The door to Jared Malkin’s house came open even as we were walking up the flagstones, past the carefully manicured desert plantings. Someone had told me these took as much water as the lawns and trees of the historic districts in Phoenix. Inside the doorframe stood a tall man with curly black hair, a shaggy black moustache, and a meaty face built around a pendulous red nose. His eyes fixed on Lindsey. I might as well have been one of the ocotillos whose blooms were dying in the summer heat. But his voice and mannerisms seemed agitated even before we identified ourselves.

“You must have the wrong house,” he said.

“You’re Jared Malkin?” Lindsey asked.

“Yes, but…”

“So how could we have the wrong house?”

“All right, all right, come on inside,” he said, and disappeared into the house. “No telling what the neighbors will think.”

The great scholar Jacques Barzun celebrated a cultured person as one with a well-furnished mind. I didn’t yet know about Malkin’s mind, but the people that furnished motel rooms had decorated his house. It was all forgettable sofas, end tables, and desert scenes framed behind glass; maybe they were even bolted to the wall to keep guests from carting them away. There were no books. He led us back to a kitchen table and sat down. I went through it again, as I had with Shelley Baker. Malkin used a butter knife to put sardines slathered in mustard on a cracker.
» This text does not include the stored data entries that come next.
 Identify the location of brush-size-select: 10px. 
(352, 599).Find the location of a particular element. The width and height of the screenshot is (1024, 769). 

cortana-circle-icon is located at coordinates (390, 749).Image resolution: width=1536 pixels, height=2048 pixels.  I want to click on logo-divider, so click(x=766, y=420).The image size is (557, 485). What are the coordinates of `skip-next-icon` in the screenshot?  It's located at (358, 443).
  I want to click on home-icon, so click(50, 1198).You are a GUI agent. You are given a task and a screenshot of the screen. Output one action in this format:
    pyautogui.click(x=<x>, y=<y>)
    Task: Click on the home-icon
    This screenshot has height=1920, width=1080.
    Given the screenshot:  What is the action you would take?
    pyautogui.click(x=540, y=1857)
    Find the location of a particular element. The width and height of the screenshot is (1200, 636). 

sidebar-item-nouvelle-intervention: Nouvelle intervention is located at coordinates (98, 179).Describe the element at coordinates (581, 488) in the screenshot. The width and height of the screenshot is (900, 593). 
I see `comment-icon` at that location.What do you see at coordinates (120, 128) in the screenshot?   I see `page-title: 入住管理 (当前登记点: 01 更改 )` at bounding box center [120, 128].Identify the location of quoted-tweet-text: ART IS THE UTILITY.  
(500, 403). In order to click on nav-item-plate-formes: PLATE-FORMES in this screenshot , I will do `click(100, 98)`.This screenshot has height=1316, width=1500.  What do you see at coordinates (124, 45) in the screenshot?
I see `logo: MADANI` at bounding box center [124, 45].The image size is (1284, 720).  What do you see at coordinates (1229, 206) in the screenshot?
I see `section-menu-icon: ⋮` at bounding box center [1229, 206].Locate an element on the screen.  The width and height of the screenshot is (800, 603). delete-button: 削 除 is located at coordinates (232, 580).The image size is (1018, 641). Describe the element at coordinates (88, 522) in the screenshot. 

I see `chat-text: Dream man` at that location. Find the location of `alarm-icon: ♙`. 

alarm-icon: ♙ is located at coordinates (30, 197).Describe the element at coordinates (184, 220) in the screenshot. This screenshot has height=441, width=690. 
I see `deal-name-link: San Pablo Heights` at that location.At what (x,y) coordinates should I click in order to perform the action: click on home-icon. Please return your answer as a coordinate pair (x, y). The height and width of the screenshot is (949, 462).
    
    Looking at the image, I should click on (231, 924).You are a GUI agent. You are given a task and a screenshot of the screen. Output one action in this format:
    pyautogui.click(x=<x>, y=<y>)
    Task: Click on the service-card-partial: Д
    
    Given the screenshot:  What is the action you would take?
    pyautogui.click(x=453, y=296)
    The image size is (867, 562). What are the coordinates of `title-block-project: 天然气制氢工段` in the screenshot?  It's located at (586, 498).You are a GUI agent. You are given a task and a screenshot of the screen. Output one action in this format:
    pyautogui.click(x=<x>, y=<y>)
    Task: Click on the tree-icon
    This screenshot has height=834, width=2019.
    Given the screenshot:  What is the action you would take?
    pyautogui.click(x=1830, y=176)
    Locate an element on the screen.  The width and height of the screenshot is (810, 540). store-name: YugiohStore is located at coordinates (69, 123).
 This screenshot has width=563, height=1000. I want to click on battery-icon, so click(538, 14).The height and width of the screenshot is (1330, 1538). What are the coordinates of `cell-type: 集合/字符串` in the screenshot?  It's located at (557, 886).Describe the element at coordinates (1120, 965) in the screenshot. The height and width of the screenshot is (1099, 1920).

When he ate, his moustache became a broom for crumbs and yellow residue.

“So why do I care?” he said simply. He was continuously shaking his right leg.

“You’re the managing partner of Arizona Dreams, right?”

“Right.” He kept chomping and shaking his leg, both at about the same rhythm.

“Why would one of your top executives have her card found on the scene of a homicide?”

“Deputy, I don’t have the foggiest goddamned idea. Are we done now?”

“No,” I said. Then I went through the questions about Harry and Louie Bell, about the property west of Tonopah, about the school bus near Hyder. Did he know them? Had he been there? He kept shaking his head.

“Earl Rice?”

“Rice,” he said. “Sure. He was a consulting hydrologist for Arizona Dreams.”

“Who did what?” Lindsey asked.

“I don’t have time to give lessons in development,” he snapped. Then he smiled, “Even for a young lady with such beautiful dark hair and fair skin.” You could almost smell cheap cologne coming off him. He went on, “The Groundwater Act of 1986—you gotta have a one-hundred-year supply of water, guaranteed, if you’re going to do a project out in the desert, like Arizona Dreams. A consulting hydrologist is part of the process, so you can document the water supply for the state.”

“A water supply anywhere?” Lindsey asked.

“No, no. It’s got to be water on the property, under the ground, the aquifer.”

“Have you heard from Mr. Rice lately?” I asked.

“No,” Malkin said. “He retired about a year ago. I heard he moved down to Panama. Talk about getting a lot of house for the money. It’s a steal in Central America. Lot of folks here are retiring down there.”